CSV
From In memory data in the Tensorflow documentation there is a clear example for a CSV that uses Pandas that I touched on in my comments:
"For any small CSV dataset the simplest way to train a TensorFlow model on it is to load it into memory as a pandas Dataframe or a NumPy array.
A relatively simple example is the abalone dataset.
The dataset is small.
All the input features are all limited-range floating point values.
Here is how to download the data into a pandas DataFrame:"
You should be able to then adapt the example to your CSV formatted data.

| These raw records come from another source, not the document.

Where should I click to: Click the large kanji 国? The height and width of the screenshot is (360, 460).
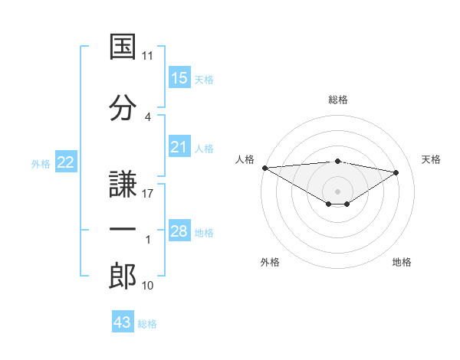(123, 46)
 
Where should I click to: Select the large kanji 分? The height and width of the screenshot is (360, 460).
(123, 107)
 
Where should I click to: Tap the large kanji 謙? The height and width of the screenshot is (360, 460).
(123, 184)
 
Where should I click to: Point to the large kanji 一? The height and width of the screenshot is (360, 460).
(123, 229)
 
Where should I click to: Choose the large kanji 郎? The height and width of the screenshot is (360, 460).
(123, 276)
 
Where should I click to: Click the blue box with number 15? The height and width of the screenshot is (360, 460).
(179, 77)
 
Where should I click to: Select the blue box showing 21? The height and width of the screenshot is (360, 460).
(179, 146)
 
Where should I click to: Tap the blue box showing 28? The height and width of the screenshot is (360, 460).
(179, 230)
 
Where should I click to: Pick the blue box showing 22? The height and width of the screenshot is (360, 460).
(66, 162)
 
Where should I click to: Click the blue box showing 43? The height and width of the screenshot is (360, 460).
(123, 321)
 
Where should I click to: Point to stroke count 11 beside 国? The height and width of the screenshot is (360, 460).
(147, 56)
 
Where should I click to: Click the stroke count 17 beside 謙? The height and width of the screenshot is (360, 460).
(147, 194)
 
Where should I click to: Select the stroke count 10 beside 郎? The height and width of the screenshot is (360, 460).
(147, 285)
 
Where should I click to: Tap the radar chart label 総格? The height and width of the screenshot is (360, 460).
(338, 100)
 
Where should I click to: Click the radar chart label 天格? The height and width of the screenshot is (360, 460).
(431, 159)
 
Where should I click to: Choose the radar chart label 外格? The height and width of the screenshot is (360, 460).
(270, 262)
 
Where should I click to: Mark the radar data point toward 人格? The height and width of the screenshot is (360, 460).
(265, 168)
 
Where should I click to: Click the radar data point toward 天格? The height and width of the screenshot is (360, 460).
(396, 172)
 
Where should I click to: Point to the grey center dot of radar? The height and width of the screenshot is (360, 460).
(337, 191)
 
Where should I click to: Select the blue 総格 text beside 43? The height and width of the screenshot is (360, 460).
(147, 324)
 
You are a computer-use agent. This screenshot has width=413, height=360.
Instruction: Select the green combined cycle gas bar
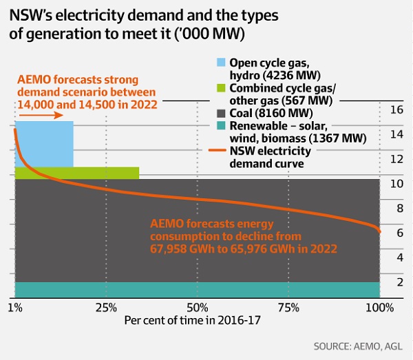tap(103, 173)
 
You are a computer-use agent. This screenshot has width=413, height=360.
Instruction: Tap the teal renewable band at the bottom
tap(196, 290)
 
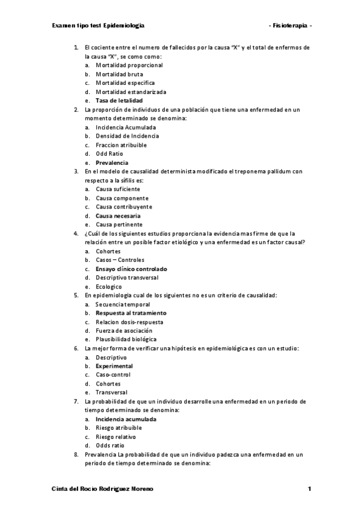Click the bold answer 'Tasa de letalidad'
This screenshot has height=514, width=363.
tap(119, 101)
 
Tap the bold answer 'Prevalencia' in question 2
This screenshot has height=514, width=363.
tap(112, 163)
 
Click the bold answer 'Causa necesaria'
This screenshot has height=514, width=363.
tap(118, 216)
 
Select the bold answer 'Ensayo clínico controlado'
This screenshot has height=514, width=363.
tap(132, 269)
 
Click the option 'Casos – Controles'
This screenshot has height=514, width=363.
tap(120, 260)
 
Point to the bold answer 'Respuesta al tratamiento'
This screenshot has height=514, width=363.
tap(130, 313)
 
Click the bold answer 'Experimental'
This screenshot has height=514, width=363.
tap(114, 366)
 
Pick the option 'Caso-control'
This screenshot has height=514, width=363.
tap(113, 375)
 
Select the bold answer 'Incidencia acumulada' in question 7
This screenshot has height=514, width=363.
tap(126, 419)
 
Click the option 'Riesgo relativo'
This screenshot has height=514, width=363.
tap(116, 436)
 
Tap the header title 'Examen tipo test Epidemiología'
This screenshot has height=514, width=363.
tap(99, 27)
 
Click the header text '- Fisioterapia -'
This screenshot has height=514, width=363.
tap(290, 27)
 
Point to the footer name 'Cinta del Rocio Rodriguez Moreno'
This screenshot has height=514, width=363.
tap(102, 489)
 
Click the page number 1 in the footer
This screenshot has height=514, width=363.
tap(309, 489)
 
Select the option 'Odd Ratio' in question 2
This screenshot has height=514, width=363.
tap(109, 154)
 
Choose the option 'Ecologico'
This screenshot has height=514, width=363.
tap(109, 287)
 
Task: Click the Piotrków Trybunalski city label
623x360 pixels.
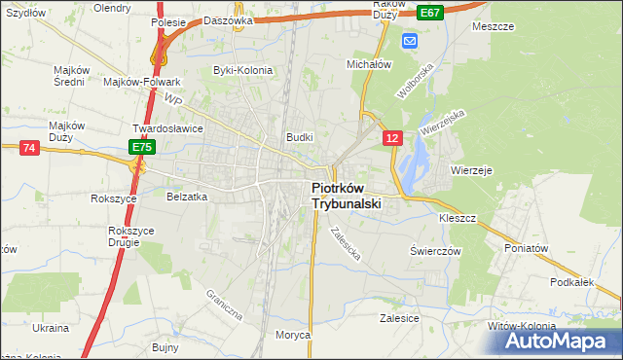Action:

Some related resources that may help:
The key feature to look out for is how to split the data. Pandas has a 'shuffle' method that often gets used to separate out some of the data for later testing. Or you can use the convenient ' train_test_split function' from sklearn library, which is able to handle pandas dataframes as well as numpy arrays. See 'How to Split a Dataframe into Train and Test Set with Python' under 'Splitting and saving'
Quick summary for that from the Daily Python Tip post from January 12, 2018
"split pandas dataframe into two random subsets:
from sklearn.model_selection import train_test_split
train, test = train_test_split(df, test_size=0.2)"
NPZ
For .npz
formatted data see the tensorflow documentation here and this top answer to 'How can I import the MNIST dataset that has been manually downloaded?' and adapt the examples to yours.
numpy arrays can be handled by the train_test_split
function of the sklearn library, as discussed above in the CSV section.